- [Collected data]:
# # # #
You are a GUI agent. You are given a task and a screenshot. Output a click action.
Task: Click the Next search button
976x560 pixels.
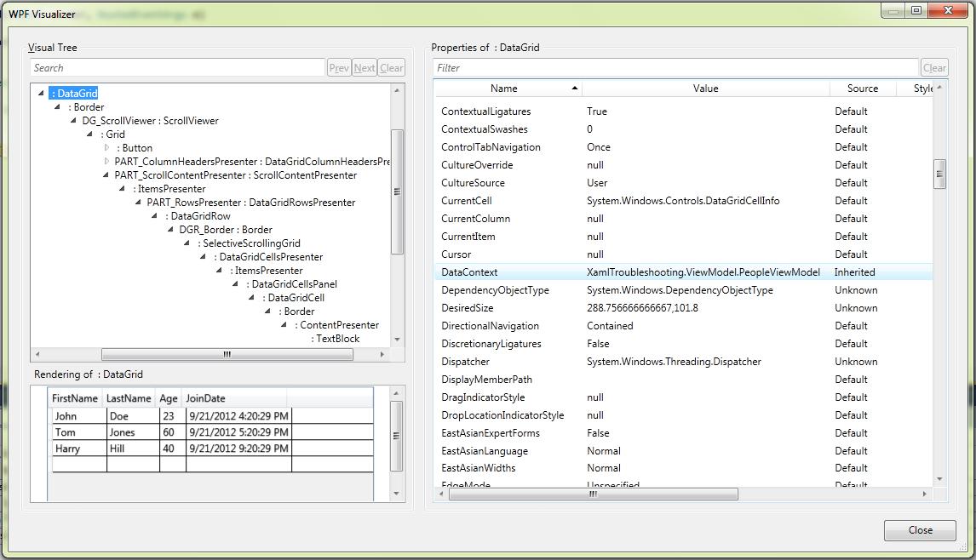(x=364, y=66)
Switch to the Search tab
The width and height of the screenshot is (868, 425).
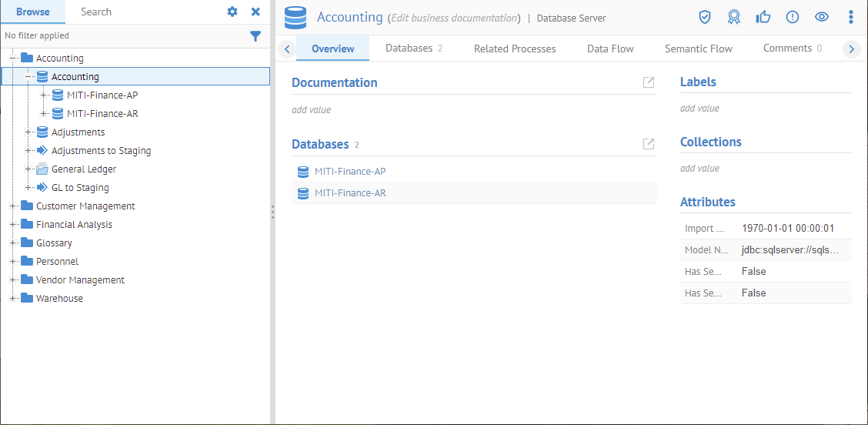pos(96,12)
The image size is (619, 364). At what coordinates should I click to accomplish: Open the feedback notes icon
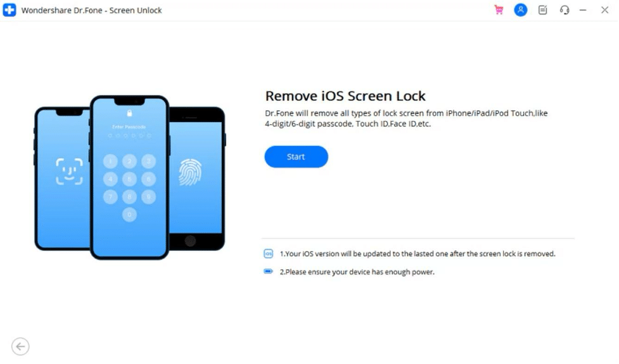click(x=543, y=10)
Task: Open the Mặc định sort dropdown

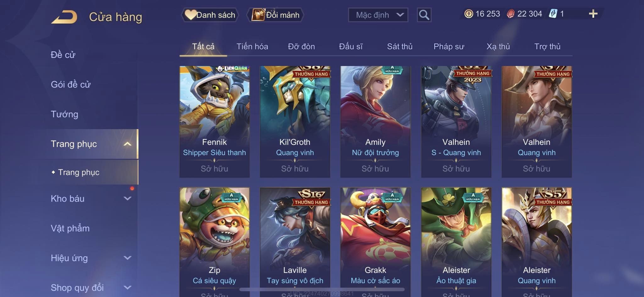Action: click(x=378, y=15)
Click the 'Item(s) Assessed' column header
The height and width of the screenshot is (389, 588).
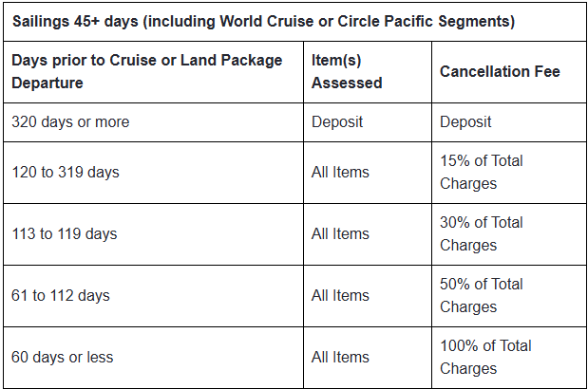pos(347,71)
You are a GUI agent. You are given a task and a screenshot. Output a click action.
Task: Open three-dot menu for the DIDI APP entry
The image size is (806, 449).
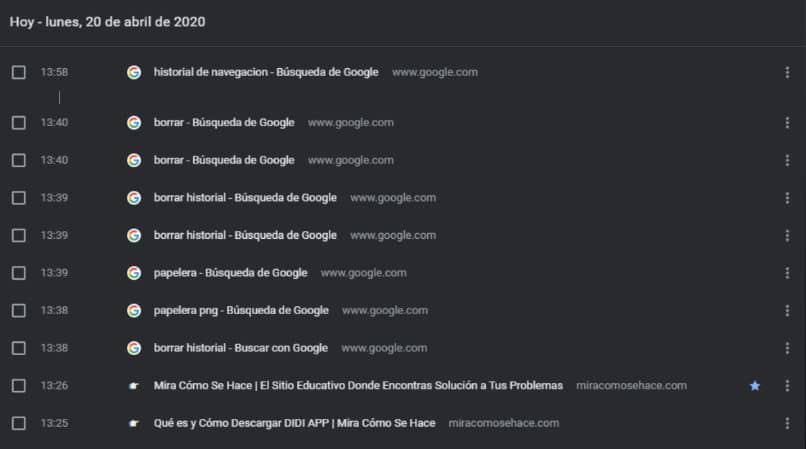788,423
# # # #
- [Exercise objective]:
Retype the records above exactly, starting at the line that contains "Click the 'Item(s) Assessed' column header" and going through the last line, and leave out any pictures.

- [Exercise solution]:
Click the 'Item(s) Assessed' column header
The height and width of the screenshot is (389, 588).
pos(347,71)
You are a GUI agent. You are given a task and a screenshot. Output a click action.
Task: Open three-dot menu for the DIDI APP entry
The image size is (806, 449).
788,423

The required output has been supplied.